Where no appeal of my decision is made to the High Court, CER should make a new decision on the outstanding parts of appellant's request, in line with the AIE Regulations. CER's decision should have regard to the exceptions to disclosure under articles 8 and 9, and the public interest considerations under articles 10(3) and (4).
Article 10(5) of the AIE Regulations provides that:
"Nothing in article 8 or 9 shall authorise a public authority not to make available environmental information which, although held with information to which article 8 or 9 relates, may be separated from such information."
This provision allows for redaction or separation of information where the exceptions under article 8 or 9 apply to the information.
16 of the 34 sets of records provided by CER were disclosed to the appellant with redactions.

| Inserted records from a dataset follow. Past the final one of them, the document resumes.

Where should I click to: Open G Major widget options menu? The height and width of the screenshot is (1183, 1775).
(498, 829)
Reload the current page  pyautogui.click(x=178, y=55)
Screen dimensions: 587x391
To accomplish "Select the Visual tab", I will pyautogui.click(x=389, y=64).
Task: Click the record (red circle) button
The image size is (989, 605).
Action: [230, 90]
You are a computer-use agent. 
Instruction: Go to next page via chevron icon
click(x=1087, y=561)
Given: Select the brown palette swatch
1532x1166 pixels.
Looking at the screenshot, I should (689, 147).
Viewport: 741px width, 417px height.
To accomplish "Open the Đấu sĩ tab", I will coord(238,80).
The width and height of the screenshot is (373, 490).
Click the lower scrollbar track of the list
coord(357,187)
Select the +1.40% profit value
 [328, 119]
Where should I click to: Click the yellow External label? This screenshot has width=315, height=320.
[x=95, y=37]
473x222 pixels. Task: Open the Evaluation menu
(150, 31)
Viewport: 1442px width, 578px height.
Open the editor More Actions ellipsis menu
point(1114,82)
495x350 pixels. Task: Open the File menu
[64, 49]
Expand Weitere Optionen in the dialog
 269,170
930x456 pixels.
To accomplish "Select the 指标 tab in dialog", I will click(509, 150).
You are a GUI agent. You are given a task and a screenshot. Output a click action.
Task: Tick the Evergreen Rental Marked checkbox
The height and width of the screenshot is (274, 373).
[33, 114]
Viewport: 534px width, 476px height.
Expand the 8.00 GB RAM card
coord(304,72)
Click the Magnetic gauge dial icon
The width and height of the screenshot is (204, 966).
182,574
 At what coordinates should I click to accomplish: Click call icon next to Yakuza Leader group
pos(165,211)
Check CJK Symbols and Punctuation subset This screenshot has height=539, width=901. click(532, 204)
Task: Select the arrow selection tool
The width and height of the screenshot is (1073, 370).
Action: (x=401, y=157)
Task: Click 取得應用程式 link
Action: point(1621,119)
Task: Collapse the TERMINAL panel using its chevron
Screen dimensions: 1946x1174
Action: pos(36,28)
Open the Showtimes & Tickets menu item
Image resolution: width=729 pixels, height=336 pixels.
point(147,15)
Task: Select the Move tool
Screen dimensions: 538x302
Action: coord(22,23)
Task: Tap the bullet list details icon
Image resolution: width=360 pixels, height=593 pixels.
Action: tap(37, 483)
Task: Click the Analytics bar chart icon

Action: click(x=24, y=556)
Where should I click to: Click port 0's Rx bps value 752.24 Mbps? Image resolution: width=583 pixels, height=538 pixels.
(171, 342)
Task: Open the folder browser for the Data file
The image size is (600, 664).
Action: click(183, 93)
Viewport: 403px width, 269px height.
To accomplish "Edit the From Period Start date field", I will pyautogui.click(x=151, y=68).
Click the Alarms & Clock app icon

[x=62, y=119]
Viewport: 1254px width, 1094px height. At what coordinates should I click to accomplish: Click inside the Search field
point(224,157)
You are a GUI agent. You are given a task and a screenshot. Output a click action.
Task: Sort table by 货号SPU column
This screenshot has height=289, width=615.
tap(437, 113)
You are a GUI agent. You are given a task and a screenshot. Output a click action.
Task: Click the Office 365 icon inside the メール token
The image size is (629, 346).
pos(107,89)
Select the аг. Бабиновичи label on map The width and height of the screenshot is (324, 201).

In every case, the reason given for redaction was that the information "does not fall under Regulation 6 of the European Communities (Access to Information on the Environment) Regulations 2007 to 2014". This approach runs counter to the intention of the AIE Regulations, insofar as the definition of environmental information is deliberately framed to be broad, encompassing not just information on the state of the elements of the environment, but also any information on measures or activities affecting or likely to affect the state of elements of the environment. Information does not need to directly reflect the state of the elements of the environment in order to fall within the definition. I also consider that contextual information should not be separated unnecessarily from environmental information.
The AIE Regulations provide a system of mandatory and discretionary exceptions to disclosure, subject to a public interest test, which are the proper mechanisms by which a public authority can protect sensitive information. CER's approach, in which documents have been parsed for "non-environmental" information is problematic, as it presupposes that environmental information is a narrow category of information which can be isolated from its wider context.
There are circumstances where it is appropriate to redact material other than excepted material under articles 8 and 9. Out of scope information can be redacted, and it is possible that a document could contain clearly delineated sections which do not contain environmental information, which could therefore be separated. Nevertheless, the definition of environmental information is broad enough to make item-by-item redactions of information unworkable in most cases.
I have not reviewed the specific redactions made by CER, and I make no findings on the redactions since I have otherwise annulled the relevant parts of the decision as inadequate. However, should CER decide to issue a new decision on the request, I would strongly suggest that it provide adequate reasons for redactions, taking into account the broad definition of environmental information and articles 8 and 9 of the AIE Regulations.
A party to the appeal or any other person affected by this decision may appeal to the High Court on a point of law from the decision. Such an appeal must be initiated not later than two months after notice of the decision was given to the person bringing the appeal.